An online experiment was conducted with 120 yogurt consumers in three sequential stages: conjoint analysis to assess the impact of different product attributes; a Check-All-That-Apply test to characterize consumer perceptions and a classification task to evaluate perceived ingredient healthiness. Twelve yogurt label treatments were tested, varying in additive type (natural, synthetic or absent), ingredient list length (short or long) and the presence or absence of sugar-related front-of-pack nutritional labeling. Statistical analyses included multiple linear regression, correspondence analysis and frequency analysis.
Additive type was the most influential factor on both perceived healthiness and purchase intention, with consumers favoring products without additives or with natural additives.
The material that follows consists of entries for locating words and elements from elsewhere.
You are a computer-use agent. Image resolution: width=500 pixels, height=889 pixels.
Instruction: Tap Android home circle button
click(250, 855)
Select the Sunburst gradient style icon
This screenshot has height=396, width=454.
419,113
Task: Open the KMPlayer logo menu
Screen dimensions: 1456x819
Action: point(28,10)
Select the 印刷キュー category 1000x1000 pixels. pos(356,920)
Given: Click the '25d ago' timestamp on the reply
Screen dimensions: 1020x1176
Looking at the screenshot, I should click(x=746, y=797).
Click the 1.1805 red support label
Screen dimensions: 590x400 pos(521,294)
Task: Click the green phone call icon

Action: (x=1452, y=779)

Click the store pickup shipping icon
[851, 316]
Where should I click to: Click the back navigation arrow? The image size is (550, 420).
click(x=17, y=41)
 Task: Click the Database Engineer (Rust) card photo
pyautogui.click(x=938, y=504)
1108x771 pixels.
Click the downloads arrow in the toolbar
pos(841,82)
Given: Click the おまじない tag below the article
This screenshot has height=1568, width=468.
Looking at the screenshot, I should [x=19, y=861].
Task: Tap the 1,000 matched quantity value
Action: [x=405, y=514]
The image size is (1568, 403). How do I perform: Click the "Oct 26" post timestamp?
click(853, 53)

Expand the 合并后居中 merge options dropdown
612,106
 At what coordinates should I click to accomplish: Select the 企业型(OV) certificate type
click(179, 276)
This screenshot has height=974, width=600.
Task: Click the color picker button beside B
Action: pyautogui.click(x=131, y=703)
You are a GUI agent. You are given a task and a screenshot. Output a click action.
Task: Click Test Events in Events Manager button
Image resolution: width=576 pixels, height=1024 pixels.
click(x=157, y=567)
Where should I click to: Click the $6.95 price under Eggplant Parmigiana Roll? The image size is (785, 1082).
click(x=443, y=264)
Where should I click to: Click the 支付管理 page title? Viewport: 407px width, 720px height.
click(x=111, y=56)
Short ingredient lists and the absence of front-of-pack nutritional labeling also had a positive, albeit smaller, effect on consumer perceptions. Results revealed confusion among consumers when classifying ingredients and additives, highlighting a gap in ingredient literacy.
This study provides empirical evidence on the relative importance of label elements within the context of clean label and nutritional transparency trends. It offers actionable insights for food manufacturers aiming to reformulate products in line with consumer health expectations while addressing knowledge gaps that distort label interpretation. The findings bridge consumer perception theory with practical implications for product reformulation, regulatory policy and marketing communication in health-oriented food innovation.